- AIM OF THE TASK:
Copy the material verbatim, from the line containing "This screenshot has width=643, height=439." through the line containing "the confirm password", including both of those lines.

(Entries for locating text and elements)
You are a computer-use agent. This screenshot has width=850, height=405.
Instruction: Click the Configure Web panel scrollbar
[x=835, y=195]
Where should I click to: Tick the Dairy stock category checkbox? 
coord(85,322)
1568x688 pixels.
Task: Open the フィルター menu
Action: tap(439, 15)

...

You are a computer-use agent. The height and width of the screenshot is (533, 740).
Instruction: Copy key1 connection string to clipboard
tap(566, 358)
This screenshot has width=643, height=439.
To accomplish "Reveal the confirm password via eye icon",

- EXERCISE OUTPUT:
This screenshot has width=643, height=439.
To accomplish "Reveal the confirm password via eye icon",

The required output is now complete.